§ **SOURCE RECORDS**:

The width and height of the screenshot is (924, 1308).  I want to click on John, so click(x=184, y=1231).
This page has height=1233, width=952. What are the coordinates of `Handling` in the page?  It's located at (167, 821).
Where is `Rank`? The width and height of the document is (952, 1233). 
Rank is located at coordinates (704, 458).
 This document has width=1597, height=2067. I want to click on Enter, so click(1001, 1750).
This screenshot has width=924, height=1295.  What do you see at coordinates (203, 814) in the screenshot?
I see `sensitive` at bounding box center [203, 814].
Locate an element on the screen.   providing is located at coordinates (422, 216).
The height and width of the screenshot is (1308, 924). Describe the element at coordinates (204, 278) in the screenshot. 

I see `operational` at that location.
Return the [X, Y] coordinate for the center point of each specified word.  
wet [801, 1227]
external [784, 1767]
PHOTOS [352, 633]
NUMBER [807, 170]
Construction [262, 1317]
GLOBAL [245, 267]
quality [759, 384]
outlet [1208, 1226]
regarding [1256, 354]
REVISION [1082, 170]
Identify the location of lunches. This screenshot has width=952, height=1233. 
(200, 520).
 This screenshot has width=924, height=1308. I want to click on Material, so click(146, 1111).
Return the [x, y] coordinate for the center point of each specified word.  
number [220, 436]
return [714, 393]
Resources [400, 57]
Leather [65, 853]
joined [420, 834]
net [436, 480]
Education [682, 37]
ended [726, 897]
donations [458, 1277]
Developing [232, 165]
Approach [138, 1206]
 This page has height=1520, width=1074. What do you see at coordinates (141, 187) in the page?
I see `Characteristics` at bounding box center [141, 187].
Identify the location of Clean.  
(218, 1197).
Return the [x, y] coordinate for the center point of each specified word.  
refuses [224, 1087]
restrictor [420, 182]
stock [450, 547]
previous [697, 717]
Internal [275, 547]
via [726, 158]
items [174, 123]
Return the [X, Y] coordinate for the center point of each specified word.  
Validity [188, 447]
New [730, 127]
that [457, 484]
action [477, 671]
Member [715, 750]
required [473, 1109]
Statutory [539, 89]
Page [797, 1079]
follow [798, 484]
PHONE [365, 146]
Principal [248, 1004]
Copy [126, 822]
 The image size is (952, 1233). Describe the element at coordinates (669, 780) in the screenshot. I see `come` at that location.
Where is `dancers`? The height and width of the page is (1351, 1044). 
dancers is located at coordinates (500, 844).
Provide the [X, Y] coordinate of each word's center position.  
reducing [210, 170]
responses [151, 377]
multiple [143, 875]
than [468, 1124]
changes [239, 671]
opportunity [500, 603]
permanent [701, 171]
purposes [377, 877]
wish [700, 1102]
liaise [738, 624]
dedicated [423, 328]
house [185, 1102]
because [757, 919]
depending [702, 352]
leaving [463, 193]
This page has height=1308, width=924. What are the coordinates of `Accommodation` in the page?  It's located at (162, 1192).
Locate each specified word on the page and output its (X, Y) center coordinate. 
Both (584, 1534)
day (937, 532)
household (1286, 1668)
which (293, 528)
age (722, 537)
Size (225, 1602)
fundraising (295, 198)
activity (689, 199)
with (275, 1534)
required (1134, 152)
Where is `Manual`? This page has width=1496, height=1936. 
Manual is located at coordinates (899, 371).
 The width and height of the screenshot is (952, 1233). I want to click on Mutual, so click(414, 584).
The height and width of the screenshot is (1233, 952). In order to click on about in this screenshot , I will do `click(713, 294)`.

§ **REQUIRED TASK**:
Put every line of the listing above into a Markdown table with the columns "Row" and "Line", numbering the rows in order and leaving out blank lines.

§ **SOLUTION TO THE PROBLEM**:
| Row | Line |
|---|---|
| 1 | The width and height of the screenshot is (924, 1308).  I want to click on John, so click(x=184, y=1231). |
| 2 | This page has height=1233, width=952. What are the coordinates of `Handling` in the page?  It's located at (167, 821). |
| 3 | Where is `Rank`? The width and height of the document is (952, 1233).  |
| 4 | Rank is located at coordinates (704, 458). |
| 5 |  This document has width=1597, height=2067. I want to click on Enter, so click(1001, 1750). |
| 6 | This screenshot has width=924, height=1295.  What do you see at coordinates (203, 814) in the screenshot? |
| 7 | I see `sensitive` at bounding box center [203, 814]. |
| 8 | Locate an element on the screen.   providing is located at coordinates (422, 216). |
| 9 | The height and width of the screenshot is (1308, 924). Describe the element at coordinates (204, 278) in the screenshot.  |
| 10 | I see `operational` at that location. |
| 11 | Return the [X, Y] coordinate for the center point of each specified word.   |
| 12 | wet [801, 1227] |
| 13 | external [784, 1767] |
| 14 | PHOTOS [352, 633] |
| 15 | NUMBER [807, 170] |
| 16 | Construction [262, 1317] |
| 17 | GLOBAL [245, 267] |
| 18 | quality [759, 384] |
| 19 | outlet [1208, 1226] |
| 20 | regarding [1256, 354] |
| 21 | REVISION [1082, 170] |
| 22 | Identify the location of lunches. This screenshot has width=952, height=1233.  |
| 23 | (200, 520). |
| 24 |  This screenshot has width=924, height=1308. I want to click on Material, so click(146, 1111). |
| 25 | Return the [x, y] coordinate for the center point of each specified word.   |
| 26 | number [220, 436] |
| 27 | return [714, 393] |
| 28 | Resources [400, 57] |
| 29 | Leather [65, 853] |
| 30 | joined [420, 834] |
| 31 | net [436, 480] |
| 32 | Education [682, 37] |
| 33 | ended [726, 897] |
| 34 | donations [458, 1277] |
| 35 | Developing [232, 165] |
| 36 | Approach [138, 1206] |
| 37 |  This page has height=1520, width=1074. What do you see at coordinates (141, 187) in the page? |
| 38 | I see `Characteristics` at bounding box center [141, 187]. |
| 39 | Identify the location of Clean.   |
| 40 | (218, 1197). |
| 41 | Return the [x, y] coordinate for the center point of each specified word.   |
| 42 | refuses [224, 1087] |
| 43 | restrictor [420, 182] |
| 44 | stock [450, 547] |
| 45 | previous [697, 717] |
| 46 | Internal [275, 547] |
| 47 | via [726, 158] |
| 48 | items [174, 123] |
| 49 | Return the [X, Y] coordinate for the center point of each specified word.   |
| 50 | Validity [188, 447] |
| 51 | New [730, 127] |
| 52 | that [457, 484] |
| 53 | action [477, 671] |
| 54 | Member [715, 750] |
| 55 | required [473, 1109] |
| 56 | Statutory [539, 89] |
| 57 | Page [797, 1079] |
| 58 | follow [798, 484] |
| 59 | PHONE [365, 146] |
| 60 | Principal [248, 1004] |
| 61 | Copy [126, 822] |
| 62 |  The image size is (952, 1233). Describe the element at coordinates (669, 780) in the screenshot. I see `come` at that location. |
| 63 | Where is `dancers`? The height and width of the page is (1351, 1044).  |
| 64 | dancers is located at coordinates (500, 844). |
| 65 | Provide the [X, Y] coordinate of each word's center position.   |
| 66 | reducing [210, 170] |
| 67 | responses [151, 377] |
| 68 | multiple [143, 875] |
| 69 | than [468, 1124] |
| 70 | changes [239, 671] |
| 71 | opportunity [500, 603] |
| 72 | permanent [701, 171] |
| 73 | purposes [377, 877] |
| 74 | wish [700, 1102] |
| 75 | liaise [738, 624] |
| 76 | dedicated [423, 328] |
| 77 | house [185, 1102] |
| 78 | because [757, 919] |
| 79 | depending [702, 352] |
| 80 | leaving [463, 193] |
| 81 | This page has height=1308, width=924. What are the coordinates of `Accommodation` in the page?  It's located at (162, 1192). |
| 82 | Locate each specified word on the page and output its (X, Y) center coordinate.  |
| 83 | Both (584, 1534) |
| 84 | day (937, 532) |
| 85 | household (1286, 1668) |
| 86 | which (293, 528) |
| 87 | age (722, 537) |
| 88 | Size (225, 1602) |
| 89 | fundraising (295, 198) |
| 90 | activity (689, 199) |
| 91 | with (275, 1534) |
| 92 | required (1134, 152) |
| 93 | Where is `Manual`? This page has width=1496, height=1936.  |
| 94 | Manual is located at coordinates (899, 371). |
| 95 |  The width and height of the screenshot is (952, 1233). I want to click on Mutual, so click(414, 584). |
| 96 | The height and width of the screenshot is (1233, 952). In order to click on about in this screenshot , I will do `click(713, 294)`. |